_Source data_.

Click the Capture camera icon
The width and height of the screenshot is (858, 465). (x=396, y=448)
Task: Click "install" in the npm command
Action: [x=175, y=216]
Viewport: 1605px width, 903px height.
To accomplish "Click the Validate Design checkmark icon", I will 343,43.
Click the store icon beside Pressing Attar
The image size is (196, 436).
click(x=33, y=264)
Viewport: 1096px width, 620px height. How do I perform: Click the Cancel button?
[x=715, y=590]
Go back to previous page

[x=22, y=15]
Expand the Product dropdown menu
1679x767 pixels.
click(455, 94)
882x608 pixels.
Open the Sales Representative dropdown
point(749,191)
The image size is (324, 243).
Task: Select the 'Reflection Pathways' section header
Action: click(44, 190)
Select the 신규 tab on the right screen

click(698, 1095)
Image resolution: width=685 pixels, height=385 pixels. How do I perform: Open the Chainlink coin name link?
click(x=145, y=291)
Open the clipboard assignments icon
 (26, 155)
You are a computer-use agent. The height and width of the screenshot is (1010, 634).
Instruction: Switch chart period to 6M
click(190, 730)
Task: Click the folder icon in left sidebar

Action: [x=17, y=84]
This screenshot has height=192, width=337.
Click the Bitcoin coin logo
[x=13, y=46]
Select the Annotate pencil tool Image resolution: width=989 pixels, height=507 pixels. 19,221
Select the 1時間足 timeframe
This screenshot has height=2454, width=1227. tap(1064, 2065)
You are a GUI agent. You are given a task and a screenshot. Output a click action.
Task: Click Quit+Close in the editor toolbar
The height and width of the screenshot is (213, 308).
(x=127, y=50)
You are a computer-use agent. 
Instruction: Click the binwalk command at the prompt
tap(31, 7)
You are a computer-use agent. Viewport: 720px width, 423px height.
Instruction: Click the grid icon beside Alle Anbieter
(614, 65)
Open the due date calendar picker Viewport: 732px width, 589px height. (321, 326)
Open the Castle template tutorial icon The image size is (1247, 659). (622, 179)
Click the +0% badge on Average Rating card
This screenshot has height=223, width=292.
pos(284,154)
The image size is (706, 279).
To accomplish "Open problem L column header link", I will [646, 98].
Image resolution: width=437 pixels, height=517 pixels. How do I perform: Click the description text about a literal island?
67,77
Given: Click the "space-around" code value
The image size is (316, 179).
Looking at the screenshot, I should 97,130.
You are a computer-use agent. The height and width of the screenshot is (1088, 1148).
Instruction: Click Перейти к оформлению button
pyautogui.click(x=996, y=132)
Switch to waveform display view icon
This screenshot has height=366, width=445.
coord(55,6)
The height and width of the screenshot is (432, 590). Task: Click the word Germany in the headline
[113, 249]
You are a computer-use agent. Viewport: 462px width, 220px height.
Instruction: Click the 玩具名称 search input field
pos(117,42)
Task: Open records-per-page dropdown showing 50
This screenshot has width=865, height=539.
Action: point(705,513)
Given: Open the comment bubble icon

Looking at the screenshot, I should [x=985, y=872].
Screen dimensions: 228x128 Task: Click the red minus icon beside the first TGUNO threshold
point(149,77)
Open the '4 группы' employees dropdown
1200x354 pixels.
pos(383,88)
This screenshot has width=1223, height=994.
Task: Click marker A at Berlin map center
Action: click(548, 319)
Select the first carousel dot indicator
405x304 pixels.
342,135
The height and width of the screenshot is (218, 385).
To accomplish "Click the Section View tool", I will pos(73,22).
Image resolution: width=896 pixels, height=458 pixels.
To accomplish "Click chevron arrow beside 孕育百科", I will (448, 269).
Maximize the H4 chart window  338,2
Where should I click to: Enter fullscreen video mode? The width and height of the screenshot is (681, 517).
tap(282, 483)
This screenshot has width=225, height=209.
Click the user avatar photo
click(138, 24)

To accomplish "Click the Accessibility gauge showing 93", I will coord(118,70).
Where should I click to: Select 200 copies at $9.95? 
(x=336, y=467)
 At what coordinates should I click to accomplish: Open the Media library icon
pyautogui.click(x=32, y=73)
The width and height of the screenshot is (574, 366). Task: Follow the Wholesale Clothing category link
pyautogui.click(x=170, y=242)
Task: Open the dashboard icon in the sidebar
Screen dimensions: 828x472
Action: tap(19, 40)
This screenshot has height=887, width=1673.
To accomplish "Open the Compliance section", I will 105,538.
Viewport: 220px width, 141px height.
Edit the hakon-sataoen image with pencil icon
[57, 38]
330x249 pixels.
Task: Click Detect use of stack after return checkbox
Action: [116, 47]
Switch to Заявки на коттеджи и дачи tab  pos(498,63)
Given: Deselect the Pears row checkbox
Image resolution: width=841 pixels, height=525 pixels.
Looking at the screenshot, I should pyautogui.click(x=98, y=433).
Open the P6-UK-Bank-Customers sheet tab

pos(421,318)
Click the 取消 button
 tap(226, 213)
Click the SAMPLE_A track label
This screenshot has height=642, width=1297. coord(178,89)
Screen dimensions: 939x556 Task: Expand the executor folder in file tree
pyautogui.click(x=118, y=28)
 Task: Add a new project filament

_Instructions for the task_. Rewrite every line of the records above as a JSON list of strings, one string per line, omitting blank lines.

_Expected answer_.
[
  "Click the Capture camera icon",
  "The width and height of the screenshot is (858, 465). (x=396, y=448)",
  "Task: Click \"install\" in the npm command",
  "Action: [x=175, y=216]",
  "Viewport: 1605px width, 903px height.",
  "To accomplish \"Click the Validate Design checkmark icon\", I will 343,43.",
  "Click the store icon beside Pressing Attar",
  "The image size is (196, 436).",
  "click(x=33, y=264)",
  "Viewport: 1096px width, 620px height. How do I perform: Click the Cancel button?",
  "[x=715, y=590]",
  "Go back to previous page",
  "[x=22, y=15]",
  "Expand the Product dropdown menu",
  "1679x767 pixels.",
  "click(455, 94)",
  "882x608 pixels.",
  "Open the Sales Representative dropdown",
  "point(749,191)",
  "The image size is (324, 243).",
  "Task: Select the 'Reflection Pathways' section header",
  "Action: click(44, 190)",
  "Select the 신규 tab on the right screen",
  "click(698, 1095)",
  "Image resolution: width=685 pixels, height=385 pixels. How do I perform: Open the Chainlink coin name link?",
  "click(x=145, y=291)",
  "Open the clipboard assignments icon",
  " (26, 155)",
  "You are a computer-use agent. The height and width of the screenshot is (1010, 634).",
  "Instruction: Switch chart period to 6M",
  "click(190, 730)",
  "Task: Click the folder icon in left sidebar",
  "Action: [x=17, y=84]",
  "This screenshot has height=192, width=337.",
  "Click the Bitcoin coin logo",
  "[x=13, y=46]",
  "Select the Annotate pencil tool Image resolution: width=989 pixels, height=507 pixels. 19,221",
  "Select the 1時間足 timeframe",
  "This screenshot has height=2454, width=1227. tap(1064, 2065)",
  "You are a GUI agent. You are given a task and a screenshot. Output a click action.",
  "Task: Click Quit+Close in the editor toolbar",
  "The height and width of the screenshot is (213, 308).",
  "(x=127, y=50)",
  "You are a computer-use agent. ",
  "Instruction: Click the binwalk command at the prompt",
  "tap(31, 7)",
  "You are a computer-use agent. Viewport: 720px width, 423px height.",
  "Instruction: Click the grid icon beside Alle Anbieter",
  "(614, 65)",
  "Open the due date calendar picker Viewport: 732px width, 589px height. (321, 326)",
  "Open the Castle template tutorial icon The image size is (1247, 659). (622, 179)",
  "Click the +0% badge on Average Rating card",
  "This screenshot has height=223, width=292.",
  "pos(284,154)",
  "The image size is (706, 279).",
  "To accomplish \"Open problem L column header link\", I will [646, 98].",
  "Image resolution: width=437 pixels, height=517 pixels. How do I perform: Click the description text about a literal island?",
  "67,77",
  "Given: Click the \"space-around\" code value",
  "The image size is (316, 179).",
  "Looking at the screenshot, I should 97,130.",
  "You are a computer-use agent. The height and width of the screenshot is (1088, 1148).",
  "Instruction: Click Перейти к оформлению button",
  "pyautogui.click(x=996, y=132)",
  "Switch to waveform display view icon",
  "This screenshot has height=366, width=445.",
  "coord(55,6)",
  "The height and width of the screenshot is (432, 590). Task: Click the word Germany in the headline",
  "[113, 249]",
  "You are a computer-use agent. Viewport: 462px width, 220px height.",
  "Instruction: Click the 玩具名称 search input field",
  "pos(117,42)",
  "Task: Open records-per-page dropdown showing 50",
  "This screenshot has width=865, height=539.",
  "Action: point(705,513)",
  "Given: Open the comment bubble icon",
  "Looking at the screenshot, I should [x=985, y=872].",
  "Screen dimensions: 228x128 Task: Click the red minus icon beside the first TGUNO threshold",
  "point(149,77)",
  "Open the '4 группы' employees dropdown",
  "1200x354 pixels.",
  "pos(383,88)",
  "This screenshot has width=1223, height=994.",
  "Task: Click marker A at Berlin map center",
  "Action: click(548, 319)",
  "Select the first carousel dot indicator",
  "405x304 pixels.",
  "342,135",
  "The height and width of the screenshot is (218, 385).",
  "To accomplish \"Click the Section View tool\", I will pos(73,22).",
  "Image resolution: width=896 pixels, height=458 pixels.",
  "To accomplish \"Click chevron arrow beside 孕育百科\", I will (448, 269).",
  "Maximize the H4 chart window  338,2",
  "Where should I click to: Enter fullscreen video mode? The width and height of the screenshot is (681, 517).",
  "tap(282, 483)",
  "This screenshot has width=225, height=209.",
  "Click the user avatar photo",
  "click(138, 24)",
  "To accomplish \"Click the Accessibility gauge showing 93\", I will coord(118,70).",
  "Where should I click to: Select 200 copies at $9.95? ",
  "(x=336, y=467)",
  " At what coordinates should I click to accomplish: Open the Media library icon",
  "pyautogui.click(x=32, y=73)",
  "The width and height of the screenshot is (574, 366). Task: Follow the Wholesale Clothing category link",
  "pyautogui.click(x=170, y=242)",
  "Task: Open the dashboard icon in the sidebar",
  "Screen dimensions: 828x472",
  "Action: tap(19, 40)",
  "This screenshot has height=887, width=1673.",
  "To accomplish \"Open the Compliance section\", I will 105,538.",
  "Viewport: 220px width, 141px height.",
  "Edit the hakon-sataoen image with pencil icon",
  "[57, 38]",
  "330x249 pixels.",
  "Task: Click Detect use of stack after return checkbox",
  "Action: [116, 47]",
  "Switch to Заявки на коттеджи и дачи tab  pos(498,63)",
  "Given: Deselect the Pears row checkbox",
  "Image resolution: width=841 pixels, height=525 pixels.",
  "Looking at the screenshot, I should pyautogui.click(x=98, y=433).",
  "Open the P6-UK-Bank-Customers sheet tab",
  "pos(421,318)",
  "Click the 取消 button",
  " tap(226, 213)",
  "Click the SAMPLE_A track label",
  "This screenshot has height=642, width=1297. coord(178,89)",
  "Screen dimensions: 939x556 Task: Expand the executor folder in file tree",
  "pyautogui.click(x=118, y=28)",
  " Task: Add a new project filament"
]